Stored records

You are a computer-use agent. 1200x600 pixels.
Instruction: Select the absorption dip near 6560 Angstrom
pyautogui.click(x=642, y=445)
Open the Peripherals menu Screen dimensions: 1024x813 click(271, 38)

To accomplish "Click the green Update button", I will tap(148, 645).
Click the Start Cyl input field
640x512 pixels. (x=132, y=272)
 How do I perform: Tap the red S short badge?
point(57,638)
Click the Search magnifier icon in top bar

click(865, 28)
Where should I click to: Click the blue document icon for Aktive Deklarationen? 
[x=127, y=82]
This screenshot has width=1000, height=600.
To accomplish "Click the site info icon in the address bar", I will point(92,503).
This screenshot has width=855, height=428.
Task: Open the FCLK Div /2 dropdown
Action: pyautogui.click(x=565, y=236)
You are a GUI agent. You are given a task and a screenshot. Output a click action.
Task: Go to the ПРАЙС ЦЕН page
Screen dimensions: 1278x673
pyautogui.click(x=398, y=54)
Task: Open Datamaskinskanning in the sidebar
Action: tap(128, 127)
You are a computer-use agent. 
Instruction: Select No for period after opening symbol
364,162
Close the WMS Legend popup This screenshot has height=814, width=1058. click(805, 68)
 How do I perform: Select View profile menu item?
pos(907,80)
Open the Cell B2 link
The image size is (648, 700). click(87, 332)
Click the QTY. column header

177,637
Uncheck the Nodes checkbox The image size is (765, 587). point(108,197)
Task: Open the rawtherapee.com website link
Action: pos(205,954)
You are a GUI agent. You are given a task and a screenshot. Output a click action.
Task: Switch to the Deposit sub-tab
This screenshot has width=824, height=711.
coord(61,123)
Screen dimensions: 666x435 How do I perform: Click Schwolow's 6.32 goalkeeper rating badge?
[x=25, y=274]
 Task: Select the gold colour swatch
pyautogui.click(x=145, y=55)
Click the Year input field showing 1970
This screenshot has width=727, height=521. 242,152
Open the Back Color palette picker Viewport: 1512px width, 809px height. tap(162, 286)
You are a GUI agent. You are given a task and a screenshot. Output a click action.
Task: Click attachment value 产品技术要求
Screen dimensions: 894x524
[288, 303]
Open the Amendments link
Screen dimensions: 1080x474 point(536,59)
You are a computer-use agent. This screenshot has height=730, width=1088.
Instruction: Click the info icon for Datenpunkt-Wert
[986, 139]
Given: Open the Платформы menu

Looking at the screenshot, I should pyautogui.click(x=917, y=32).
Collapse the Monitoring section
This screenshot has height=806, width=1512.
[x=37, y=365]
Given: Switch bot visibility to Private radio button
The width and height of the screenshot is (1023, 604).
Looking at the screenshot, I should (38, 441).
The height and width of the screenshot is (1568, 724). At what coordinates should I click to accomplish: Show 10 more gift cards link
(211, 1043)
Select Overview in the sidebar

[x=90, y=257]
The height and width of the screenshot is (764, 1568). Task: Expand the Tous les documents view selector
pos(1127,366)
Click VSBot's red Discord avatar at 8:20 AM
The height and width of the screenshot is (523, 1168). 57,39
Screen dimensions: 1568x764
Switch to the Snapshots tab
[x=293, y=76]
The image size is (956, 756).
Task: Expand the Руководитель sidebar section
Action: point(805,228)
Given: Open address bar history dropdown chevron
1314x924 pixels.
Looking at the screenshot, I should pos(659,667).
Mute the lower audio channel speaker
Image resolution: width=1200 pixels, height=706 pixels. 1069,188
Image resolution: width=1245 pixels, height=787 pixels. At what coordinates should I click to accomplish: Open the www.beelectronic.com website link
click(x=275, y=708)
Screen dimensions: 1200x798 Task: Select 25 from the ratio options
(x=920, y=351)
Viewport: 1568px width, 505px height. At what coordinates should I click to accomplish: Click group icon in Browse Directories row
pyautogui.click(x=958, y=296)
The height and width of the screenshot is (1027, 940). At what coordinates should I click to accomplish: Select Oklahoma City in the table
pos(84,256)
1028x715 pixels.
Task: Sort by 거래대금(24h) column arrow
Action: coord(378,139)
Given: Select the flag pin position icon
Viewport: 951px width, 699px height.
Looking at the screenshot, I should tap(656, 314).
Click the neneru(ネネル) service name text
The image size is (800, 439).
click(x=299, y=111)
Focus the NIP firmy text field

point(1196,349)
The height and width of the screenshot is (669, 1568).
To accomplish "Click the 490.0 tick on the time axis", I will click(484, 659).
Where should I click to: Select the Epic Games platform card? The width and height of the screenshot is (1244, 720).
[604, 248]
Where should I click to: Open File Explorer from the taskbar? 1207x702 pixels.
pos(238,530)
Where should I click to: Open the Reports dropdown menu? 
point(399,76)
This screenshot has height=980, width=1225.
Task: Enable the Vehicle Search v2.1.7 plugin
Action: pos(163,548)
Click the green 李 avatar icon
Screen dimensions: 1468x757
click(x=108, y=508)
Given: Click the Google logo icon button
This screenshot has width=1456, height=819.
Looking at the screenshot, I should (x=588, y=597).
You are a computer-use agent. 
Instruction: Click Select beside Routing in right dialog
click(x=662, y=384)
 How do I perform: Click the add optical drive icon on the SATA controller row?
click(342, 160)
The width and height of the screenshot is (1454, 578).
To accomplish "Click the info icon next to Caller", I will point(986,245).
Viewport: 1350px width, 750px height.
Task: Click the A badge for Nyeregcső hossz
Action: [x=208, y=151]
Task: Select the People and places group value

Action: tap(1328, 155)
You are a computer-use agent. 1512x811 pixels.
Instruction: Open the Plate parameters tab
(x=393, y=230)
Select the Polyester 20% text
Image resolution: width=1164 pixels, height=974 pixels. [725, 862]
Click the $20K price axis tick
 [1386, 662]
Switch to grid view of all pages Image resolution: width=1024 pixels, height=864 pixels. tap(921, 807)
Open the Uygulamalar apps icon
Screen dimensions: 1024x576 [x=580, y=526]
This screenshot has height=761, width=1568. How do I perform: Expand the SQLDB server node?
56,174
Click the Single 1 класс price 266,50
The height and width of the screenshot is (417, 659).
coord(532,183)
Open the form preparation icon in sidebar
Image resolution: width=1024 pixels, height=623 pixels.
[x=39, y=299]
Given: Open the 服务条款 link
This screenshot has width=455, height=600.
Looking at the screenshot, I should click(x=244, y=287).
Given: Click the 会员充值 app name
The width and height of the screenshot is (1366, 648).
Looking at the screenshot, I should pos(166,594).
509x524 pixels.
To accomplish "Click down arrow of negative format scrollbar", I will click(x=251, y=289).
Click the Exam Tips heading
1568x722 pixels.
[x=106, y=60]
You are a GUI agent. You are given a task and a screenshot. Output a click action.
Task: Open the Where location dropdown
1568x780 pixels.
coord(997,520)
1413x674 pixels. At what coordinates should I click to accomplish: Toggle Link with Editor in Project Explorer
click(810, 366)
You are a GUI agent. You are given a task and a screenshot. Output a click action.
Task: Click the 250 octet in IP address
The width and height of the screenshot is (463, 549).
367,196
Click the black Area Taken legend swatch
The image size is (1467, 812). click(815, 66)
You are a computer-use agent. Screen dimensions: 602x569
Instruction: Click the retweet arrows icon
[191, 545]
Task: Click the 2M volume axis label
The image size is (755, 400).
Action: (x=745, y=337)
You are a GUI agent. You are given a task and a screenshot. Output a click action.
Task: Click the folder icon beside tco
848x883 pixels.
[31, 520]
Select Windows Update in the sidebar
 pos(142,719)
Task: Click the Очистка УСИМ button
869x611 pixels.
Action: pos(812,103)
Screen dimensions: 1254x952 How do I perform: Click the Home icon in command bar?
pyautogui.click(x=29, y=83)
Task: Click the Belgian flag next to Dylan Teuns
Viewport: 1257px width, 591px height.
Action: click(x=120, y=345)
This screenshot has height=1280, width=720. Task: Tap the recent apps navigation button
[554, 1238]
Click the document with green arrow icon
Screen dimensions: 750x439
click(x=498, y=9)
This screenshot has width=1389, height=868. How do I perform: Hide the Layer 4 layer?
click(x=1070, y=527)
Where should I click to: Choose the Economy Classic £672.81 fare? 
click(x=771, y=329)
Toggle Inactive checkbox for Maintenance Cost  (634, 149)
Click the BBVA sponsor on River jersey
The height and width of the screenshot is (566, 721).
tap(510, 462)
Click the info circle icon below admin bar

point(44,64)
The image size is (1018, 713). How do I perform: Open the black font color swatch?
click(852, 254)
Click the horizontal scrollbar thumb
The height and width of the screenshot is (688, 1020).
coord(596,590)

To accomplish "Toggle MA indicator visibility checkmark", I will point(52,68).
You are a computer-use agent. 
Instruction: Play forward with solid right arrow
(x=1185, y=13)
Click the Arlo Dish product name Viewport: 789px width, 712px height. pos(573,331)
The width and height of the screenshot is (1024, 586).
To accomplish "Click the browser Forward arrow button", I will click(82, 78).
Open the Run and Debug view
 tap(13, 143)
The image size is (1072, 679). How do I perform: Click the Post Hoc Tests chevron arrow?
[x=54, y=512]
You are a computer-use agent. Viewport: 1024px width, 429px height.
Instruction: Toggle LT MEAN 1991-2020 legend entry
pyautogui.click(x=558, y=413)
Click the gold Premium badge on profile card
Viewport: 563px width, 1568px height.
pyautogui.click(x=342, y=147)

Problem to work on >>
Copy out the lines of the data where the string "flag" occurs.

Response for this exercise >>
Given: Select the flag pin position icon
Task: Click the Belgian flag next to Dylan Teuns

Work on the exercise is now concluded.